Architecture Diagram

Formal Definitions

Detailed Explanation

Managed Airflow Services

Managed Airflow services handle infrastructure management while you focus on DAG development. The three major providers are AWS MWAA, Google Cloud Composer, and Azure Managed Apache Airflow.

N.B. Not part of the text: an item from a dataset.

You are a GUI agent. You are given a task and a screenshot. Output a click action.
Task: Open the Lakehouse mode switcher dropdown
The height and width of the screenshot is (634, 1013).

Key Insight: Managed services reduce operational overhead but you're still responsible for writing idempotent, well-tested DAGs.

Service Comparison

Feature	MWAA	Cloud Composer	Azure Managed AA
Airflow Version	2.x	2.x	2.x
DAG Storage	S3	GCS	Blob Storage
Metadata DB	RDS PostgreSQL	Cloud SQL	Azure Database
Scaling	Manual (workers)	Auto-scaling	Manual
Monitoring	CloudWatch	Cloud Monitoring	Azure Monitor
Security	IAM, VPC	IAM, VPC	Azure AD, VNet
Version Upgrade	Manual	Auto or manual	Manual

When to Use Managed vs Self-Managed

Scenario	Recommendation	Reason
Small team, limited ops	Managed	Reduces operational burden
Large scale, custom needs	Self-managed	More control and flexibility
Multi-cloud strategy	Self-managed	Consistent across clouds
Regulatory compliance	Self-managed	Full control over infrastructure
Rapid prototyping	Managed	Faster time to production

MWAA Setup

# mwaa_environment.tf (Terraform)
resource "aws_mwaa_environment" "airflow" {
  name               = "production-airflow"
  airflow_version    = "2.8.1"
  environment_class  = "mw1.medium"

  source_bucket_arn  = aws_s3_bucket.dags.arn
  dag_s3_path        = "dags/"

  execution_role_arn = aws_iam_role.mwaa_role.arn

  network_configuration {
    security_group_ids = [aws_security_group.mwaa.id]
    subnet_ids         = var.private_subnet_ids
  }

  logging_configuration {
    dag_processing_logs {
      enabled   = true
      log_level = "INFO"
    }
    scheduler_logs {
      enabled   = true
      log_level = "INFO"
    }
    task_logs {
      enabled   = true
      log_level = "INFO"
    }
    webserver_logs {
      enabled   = true
      log_level = "WARNING"
    }
    worker_logs {
      enabled   = true
      log_level = "INFO"
    }
  }

  webserver_access_mode = "PUBLIC_ONLY"

  max_workers = 10
  min_workers = 2

  environment_variables = {
    AIRFLOW__CORE__LOAD_EXAMPLES = "False"
    AIRFLOW__WEBSERVER__EXPOSE_CONFIG = "True"
    AIRFLOW__DATABASE__SQL_ALCHEMY_CONN = "postgresql+psycopg2://..."
  }

  webserver_url = aws_mwaa_environment.airflow.webserver_url
  arn           = aws_mwaa_environment.airflow.arn
}

Cloud Composer Setup

# composer_environment.tf (Terraform)
resource "google_composer_environment" "airflow" {
  name   = "production-airflow"
  region = "us-central1"

  config {
    node_count = 4

    software_config {
      image_version = "composer-2.6.1-airflow-2.8.1"
      pypi_packages = {
        "apache-airflow-providers-google" = ">=10.0.0"
        "apache-airflow-providers-amazon" = ">=8.0.0"
        "pandas" = ">=2.0.0"
      }
      env_variables = {
        AIRFLOW__CORE__LOAD_EXAMPLES = "False"
      }
    }

    workloads_config {
      scheduler {
        cpu        = 2
        memory_gb  = 4
        storage_gb = 10
        count      = 2
      }
      worker {
        cpu        = 2
        memory_gb  = 8
        storage_gb = 20
        min_count  = 2
        max_count  = 10
      }
      triggerer {
        cpu        = 0.5
        memory_gb  = 1
        count      = 2
      }
    }

    database_config {
      machine_type = "db-n1-standard-2"
    }

    web_server_config {
      machine_type = "composer-web-server-medium"
    }

    environment_size = "ENVIRONMENT_SIZE_MEDIUM"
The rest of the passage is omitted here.